→ **What is needed**:
Going line by line through the entries below, count those that contain "agent". Give the number by itself.

→ **Record set**:
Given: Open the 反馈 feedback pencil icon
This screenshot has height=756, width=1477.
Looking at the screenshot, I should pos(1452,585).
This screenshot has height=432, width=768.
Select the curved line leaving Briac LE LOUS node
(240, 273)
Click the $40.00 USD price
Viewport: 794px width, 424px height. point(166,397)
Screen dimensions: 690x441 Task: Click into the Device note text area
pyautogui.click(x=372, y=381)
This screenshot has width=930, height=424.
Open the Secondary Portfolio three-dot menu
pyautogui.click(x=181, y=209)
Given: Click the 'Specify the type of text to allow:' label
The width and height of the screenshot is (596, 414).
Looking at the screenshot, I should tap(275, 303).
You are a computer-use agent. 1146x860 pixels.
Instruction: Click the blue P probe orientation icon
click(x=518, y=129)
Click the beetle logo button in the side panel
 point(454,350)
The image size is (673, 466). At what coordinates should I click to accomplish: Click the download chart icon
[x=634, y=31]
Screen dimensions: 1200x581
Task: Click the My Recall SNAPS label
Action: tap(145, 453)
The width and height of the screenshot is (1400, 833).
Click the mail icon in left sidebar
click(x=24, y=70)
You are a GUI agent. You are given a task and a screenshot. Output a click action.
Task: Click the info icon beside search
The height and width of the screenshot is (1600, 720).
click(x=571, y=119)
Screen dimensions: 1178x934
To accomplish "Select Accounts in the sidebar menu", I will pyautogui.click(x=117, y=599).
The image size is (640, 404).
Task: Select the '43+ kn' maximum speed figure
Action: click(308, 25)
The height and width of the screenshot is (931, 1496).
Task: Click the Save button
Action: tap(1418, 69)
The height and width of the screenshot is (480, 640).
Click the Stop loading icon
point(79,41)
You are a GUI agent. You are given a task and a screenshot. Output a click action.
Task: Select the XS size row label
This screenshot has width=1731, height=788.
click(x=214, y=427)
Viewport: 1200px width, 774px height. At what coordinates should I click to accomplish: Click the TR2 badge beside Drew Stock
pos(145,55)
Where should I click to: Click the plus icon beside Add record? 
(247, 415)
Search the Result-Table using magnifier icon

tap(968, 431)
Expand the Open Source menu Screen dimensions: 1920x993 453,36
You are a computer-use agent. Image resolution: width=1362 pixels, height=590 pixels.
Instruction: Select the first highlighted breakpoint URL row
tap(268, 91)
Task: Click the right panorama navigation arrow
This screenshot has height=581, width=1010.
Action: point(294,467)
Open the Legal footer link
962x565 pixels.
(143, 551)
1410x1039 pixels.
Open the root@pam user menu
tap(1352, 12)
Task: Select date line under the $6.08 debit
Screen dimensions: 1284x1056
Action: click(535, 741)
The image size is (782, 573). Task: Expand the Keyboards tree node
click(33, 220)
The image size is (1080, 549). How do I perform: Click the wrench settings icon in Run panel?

→ **Exercise answer**:
4